Números do Congresso confirmam o que um olhar já revela: embora sejam maioria entre a população, as mulheres têm cerca de 15% de representação política nas duas Casas legislativas, ocupando 12 das 81 cadeiras do Senado e 77 das 513 na Câmara.
Para sete em cada dez brasileiros, no entanto, isso não deveria ser assim.
O Brasil é o país que mais defende a participação feminina na política, segundo levantamento global feito pelo Instituto Ipsos.
Pergunta
Para chegar a esta conclusão, os pesquisadores fizeram a mesma pergunta em 28 países: O mundo seria um lugar melhor, mais pacífico e bem-sucedido se mais mulheres estivessem no poder?

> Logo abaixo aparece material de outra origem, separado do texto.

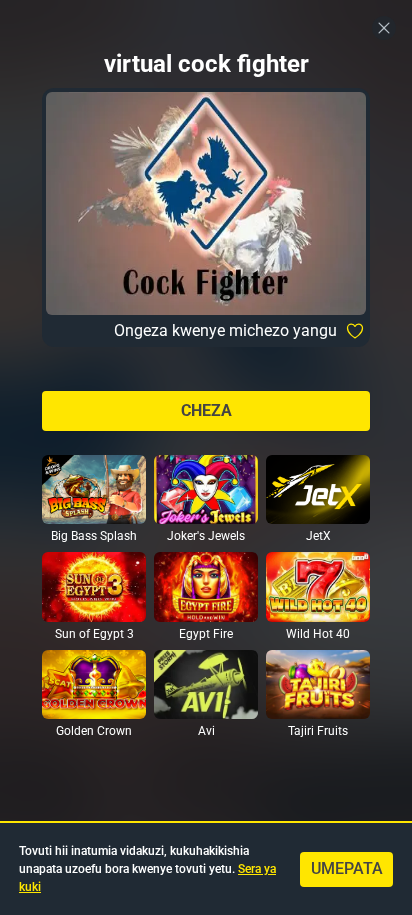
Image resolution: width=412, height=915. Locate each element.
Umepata (347, 868)
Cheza (206, 410)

A média global dos que responderam que sim é de 54%. Depois do Brasil, primeiro lugar no ranking com taxa de 70%, Peru e Colômbia empatam na segunda colocação.
Ambos os países, porém, têm maior participação feminina na política que o Brasil.
No Peru as mulheres são 40% do Parlamento, e na Colômbia, 19,7%. Homens e mulheres responderam de forma parecida ao levantamento.
Resposta
Em todos os países, as entrevistadas apresentaram maiores taxas de concordância à questão que os homens.
A diferença foi de 12 pontos porcentuais na média global, e 10 no Brasil. Na pesquisa, online, foram ouvidos 19 mil entrevistados entre 16 e 74 anos, em todos os continentes.
Os dados foram colhidos entre 23 de julho e 6 de agosto deste ano. A margem de erro para o Brasil é de 3,5 pontos porcentuais, para mais e para menos.